§ **SELECTED TEXT**:
Probably would be good to add an inode_is_locked() assert in
fuse_sync_writes() to make sure we don't miss cases silently.

>                         inode_lock(inode);
>                 fuse_sync_writes(inode);
> -               if (!write)
> +               if (!write || p_write)
>                         inode_unlock(inode);
>         }
>
> @@ -1568,22 +1571,36 @@ static ssize_t fuse_direct_read_iter(struct kiocb *iocb, struct iov_iter *to)
>  static ssize_t fuse_direct_write_iter(struct kiocb *iocb, struct iov_iter *from)
>  {
>         struct inode *inode = file_inode(iocb->ki_filp);
> +       struct file *file = iocb->ki_filp;
> +       struct fuse_file *ff = file->private_data;
>         struct fuse_io_priv io = FUSE_IO_PRIV_SYNC(iocb);
>         ssize_t res;
> +       bool p_write = ff->open_flags & FOPEN_PARALLEL_WRITES ? true : false;
> +       bool unlock_inode = true;
>
>         /* Don't allow parallel writes to the same file */
>         inode_lock(inode);
>         res = generic_write_checks(iocb, from);

I don't think this needs inode lock.  At least nfs_file_direct_write()
doesn't have it.

What it does have, however is taking the inode lock for shared for the
actual write operation, which is probably something that fuse needs as
well.

Also I worry about size extending writes not holding the inode lock
exclusive.  Would that be a problem in your use case?

§ **SOURCE MATERIAL**:
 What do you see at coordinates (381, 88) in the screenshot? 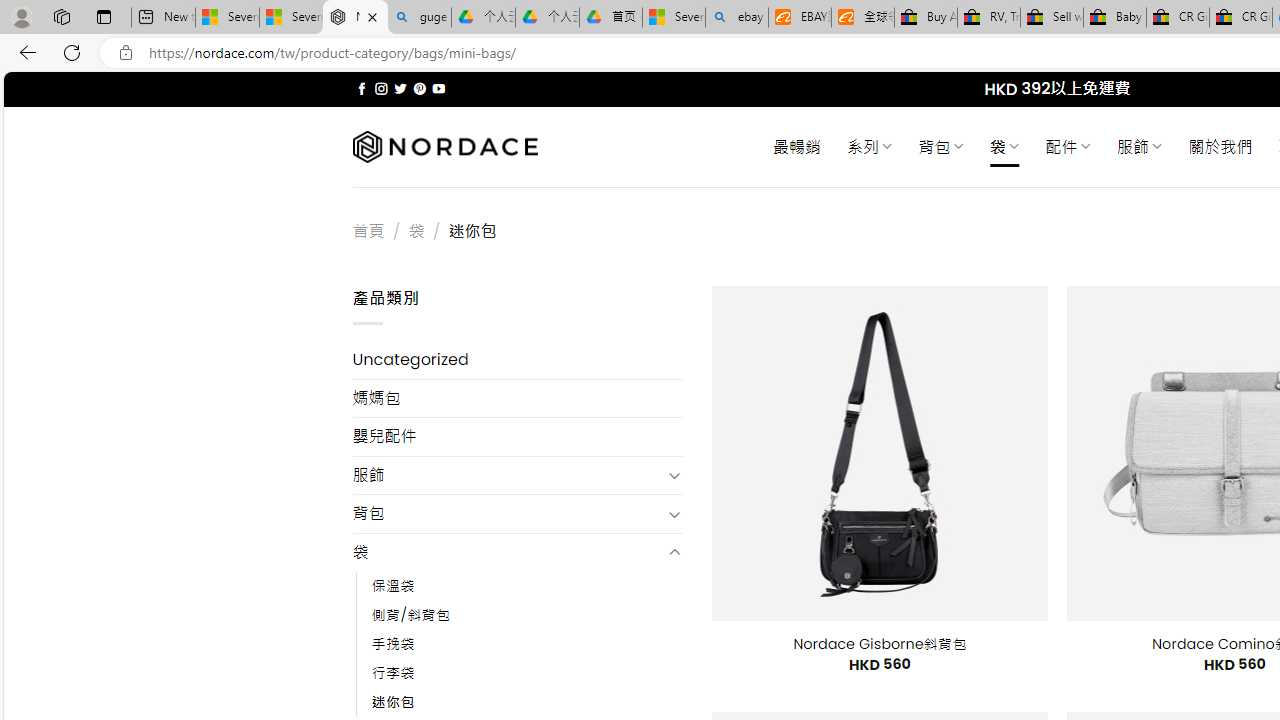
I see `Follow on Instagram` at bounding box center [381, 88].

§ **OBJECTIVE**: According to the patch review above, why should an inode_is_locked() assert be added in fuse_sync_writes()? Answer in one to three sentences.

§ **OUTPUT FOR THIS EXERCISE**: The reviewer suggests the assert as a safeguard to make sure that no cases are missed silently.